PROBLEM DETAILS:
When the word "list" shows up in a line of the records below, copy that line.

Top of DATA SUPPLIED

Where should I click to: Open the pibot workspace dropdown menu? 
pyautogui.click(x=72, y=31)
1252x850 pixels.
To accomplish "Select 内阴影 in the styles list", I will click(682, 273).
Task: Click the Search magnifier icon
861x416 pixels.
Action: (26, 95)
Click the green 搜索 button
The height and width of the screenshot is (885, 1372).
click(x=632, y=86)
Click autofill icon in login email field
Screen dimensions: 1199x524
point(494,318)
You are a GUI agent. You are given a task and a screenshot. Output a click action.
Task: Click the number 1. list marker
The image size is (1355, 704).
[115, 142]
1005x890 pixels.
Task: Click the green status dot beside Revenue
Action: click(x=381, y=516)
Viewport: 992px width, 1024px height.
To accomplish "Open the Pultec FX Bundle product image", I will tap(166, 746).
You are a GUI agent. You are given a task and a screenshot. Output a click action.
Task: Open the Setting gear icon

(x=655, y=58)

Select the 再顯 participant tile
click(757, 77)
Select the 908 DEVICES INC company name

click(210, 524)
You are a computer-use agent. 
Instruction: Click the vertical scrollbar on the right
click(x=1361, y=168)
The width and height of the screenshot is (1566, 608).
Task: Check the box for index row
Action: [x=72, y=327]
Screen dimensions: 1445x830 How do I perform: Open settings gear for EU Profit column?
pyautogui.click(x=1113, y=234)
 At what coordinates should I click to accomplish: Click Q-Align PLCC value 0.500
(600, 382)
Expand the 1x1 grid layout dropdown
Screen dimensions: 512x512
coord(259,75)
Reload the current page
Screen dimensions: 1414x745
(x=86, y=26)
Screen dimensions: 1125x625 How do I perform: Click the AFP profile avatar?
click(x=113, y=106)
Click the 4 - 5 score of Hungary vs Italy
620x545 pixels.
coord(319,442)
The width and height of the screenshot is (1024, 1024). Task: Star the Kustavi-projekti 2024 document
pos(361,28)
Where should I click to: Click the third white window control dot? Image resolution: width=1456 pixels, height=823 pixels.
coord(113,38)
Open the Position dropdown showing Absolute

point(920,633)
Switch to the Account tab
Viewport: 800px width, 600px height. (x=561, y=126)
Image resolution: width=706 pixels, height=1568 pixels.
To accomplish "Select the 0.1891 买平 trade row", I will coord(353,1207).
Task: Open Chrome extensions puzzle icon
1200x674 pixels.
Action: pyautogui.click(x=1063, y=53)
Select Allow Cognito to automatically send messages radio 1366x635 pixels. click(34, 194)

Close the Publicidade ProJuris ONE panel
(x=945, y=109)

Bottom of DATA SUPPLIED

WORKED SOLUTION:
To accomplish "Select 内阴影 in the styles list", I will click(682, 273).
Task: Click the number 1. list marker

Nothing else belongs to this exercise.